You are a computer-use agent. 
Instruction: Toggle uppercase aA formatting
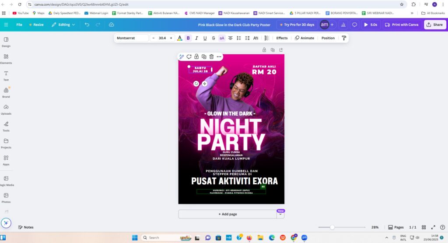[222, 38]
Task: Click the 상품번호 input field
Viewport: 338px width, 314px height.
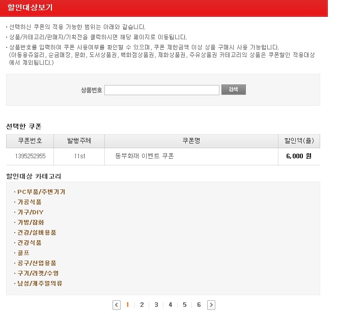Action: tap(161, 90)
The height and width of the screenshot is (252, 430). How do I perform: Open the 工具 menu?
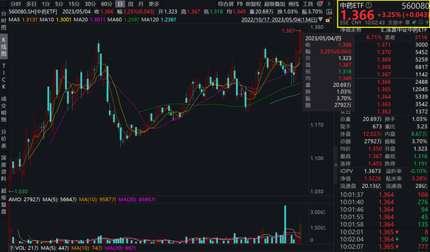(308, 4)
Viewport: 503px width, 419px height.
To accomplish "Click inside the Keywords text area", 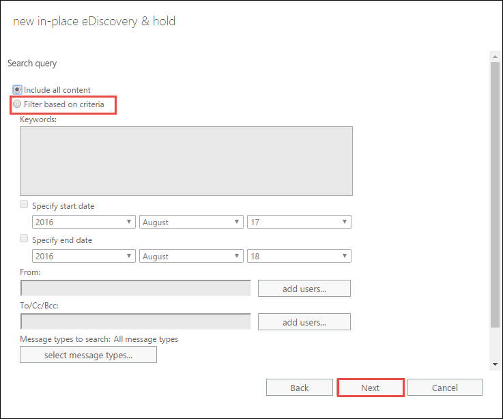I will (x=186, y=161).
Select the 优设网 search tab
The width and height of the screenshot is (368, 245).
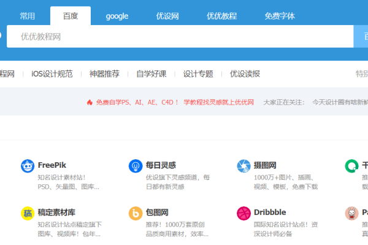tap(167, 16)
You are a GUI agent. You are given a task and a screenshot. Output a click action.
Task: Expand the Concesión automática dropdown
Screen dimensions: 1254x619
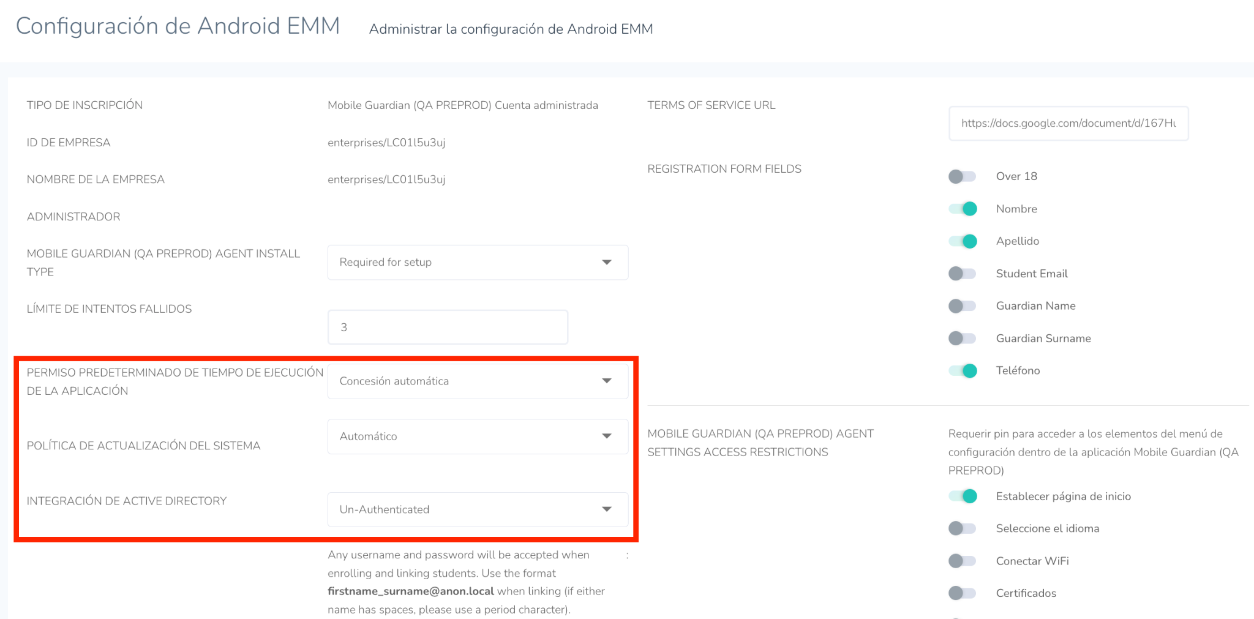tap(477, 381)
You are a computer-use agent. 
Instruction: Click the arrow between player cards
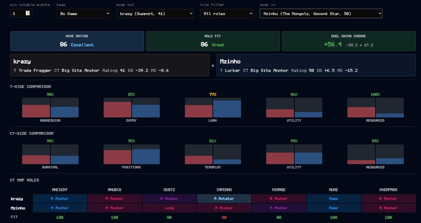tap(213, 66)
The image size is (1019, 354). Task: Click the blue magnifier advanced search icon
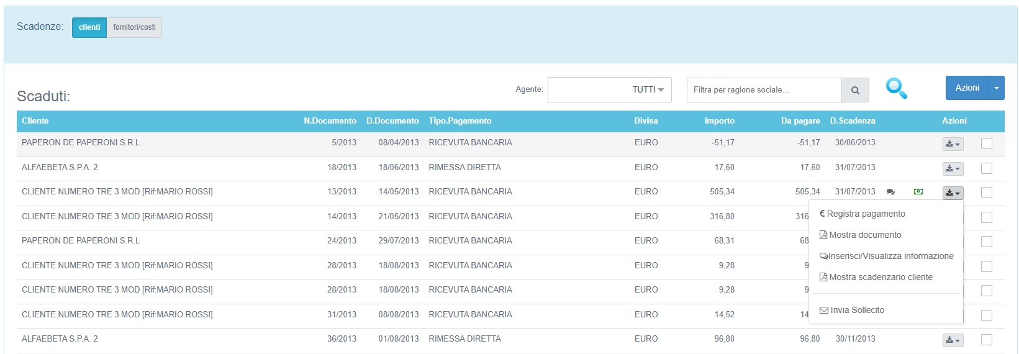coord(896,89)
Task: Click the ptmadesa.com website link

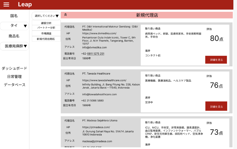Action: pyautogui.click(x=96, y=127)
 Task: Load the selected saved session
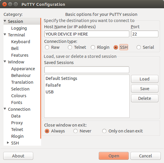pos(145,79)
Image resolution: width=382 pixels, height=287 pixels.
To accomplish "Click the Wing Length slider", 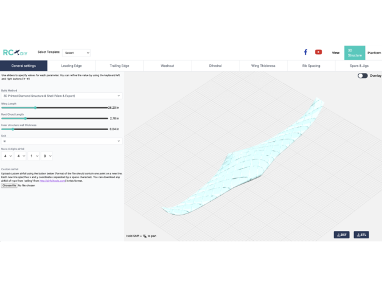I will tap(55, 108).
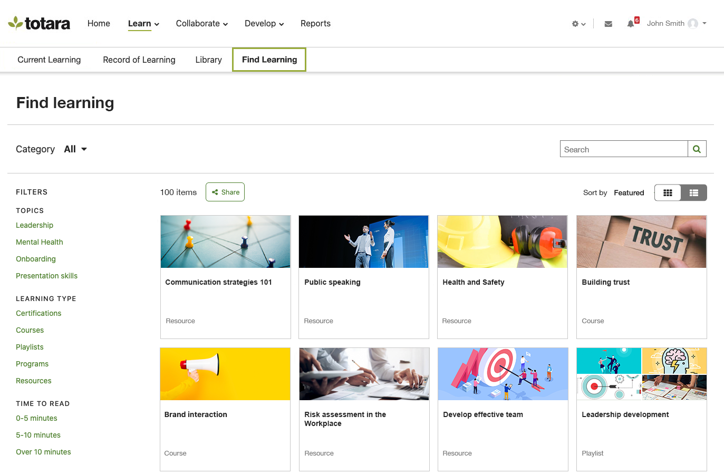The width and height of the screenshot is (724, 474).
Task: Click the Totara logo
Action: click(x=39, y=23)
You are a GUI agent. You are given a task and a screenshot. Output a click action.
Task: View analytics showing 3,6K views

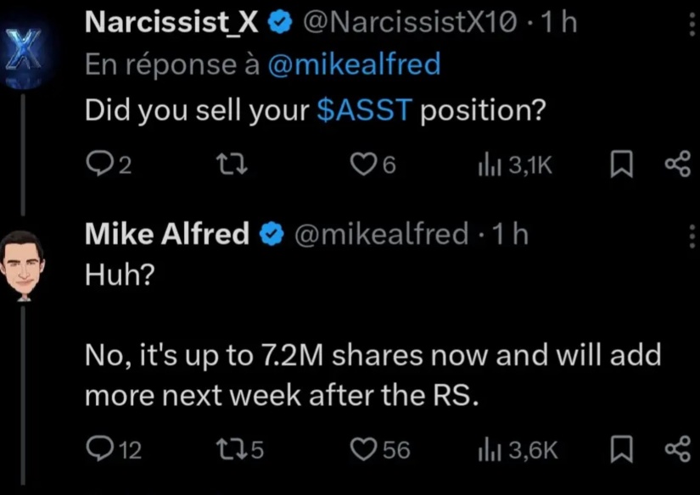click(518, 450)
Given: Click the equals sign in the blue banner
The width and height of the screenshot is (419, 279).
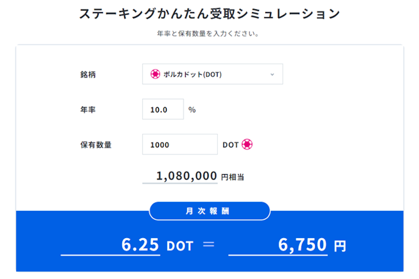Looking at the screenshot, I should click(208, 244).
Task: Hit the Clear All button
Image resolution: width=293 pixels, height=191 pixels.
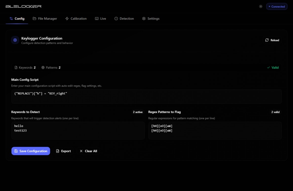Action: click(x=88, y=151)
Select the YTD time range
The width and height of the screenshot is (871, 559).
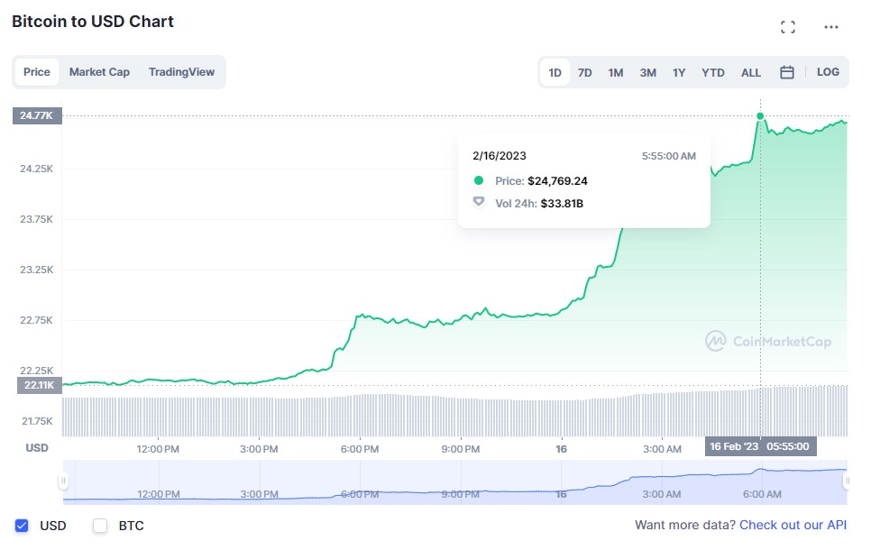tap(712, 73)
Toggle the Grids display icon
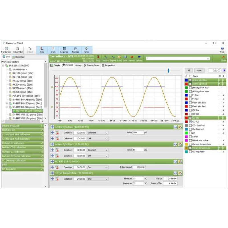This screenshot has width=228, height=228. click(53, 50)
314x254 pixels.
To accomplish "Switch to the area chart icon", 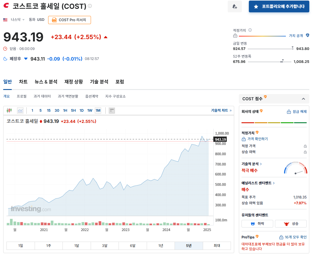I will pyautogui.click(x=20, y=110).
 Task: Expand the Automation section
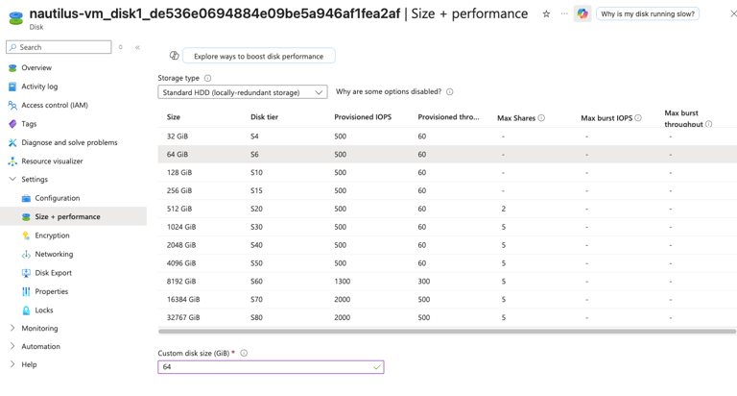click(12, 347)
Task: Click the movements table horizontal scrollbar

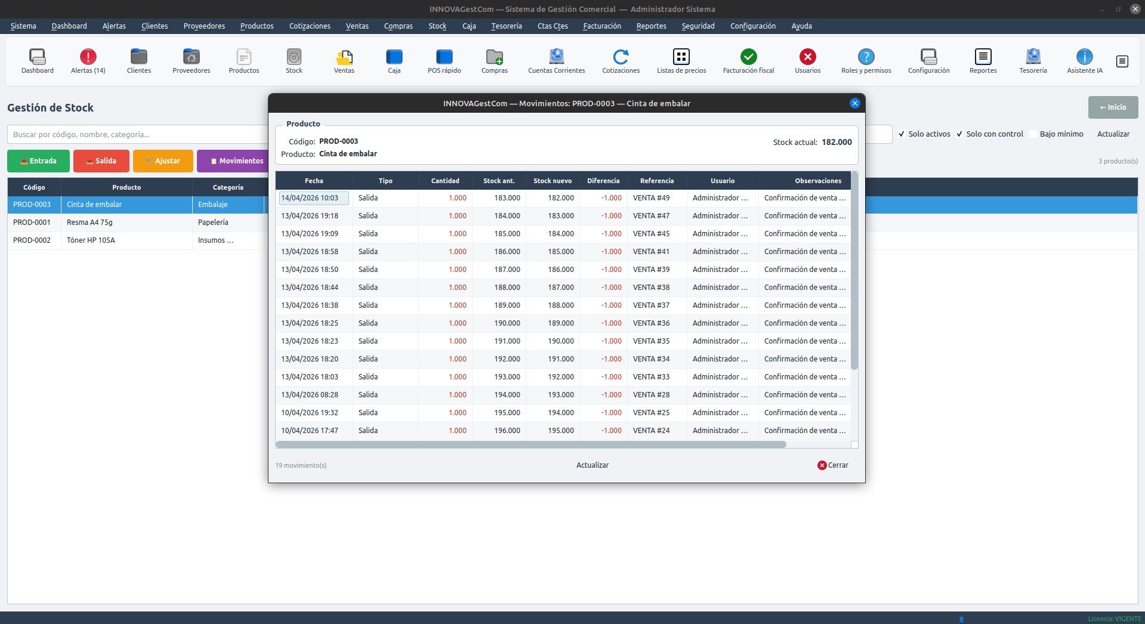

____________________

**WORK INSTRUCTION**
Here the lines from the one with "Task: Expand the Automation section" through the last line of the data above need to be repeated exactly, both included, and any picture omitted.

**EXERCISE OUTPUT**
 Task: Expand the Automation section
click(12, 347)
Task: Click the movements table horizontal scrollbar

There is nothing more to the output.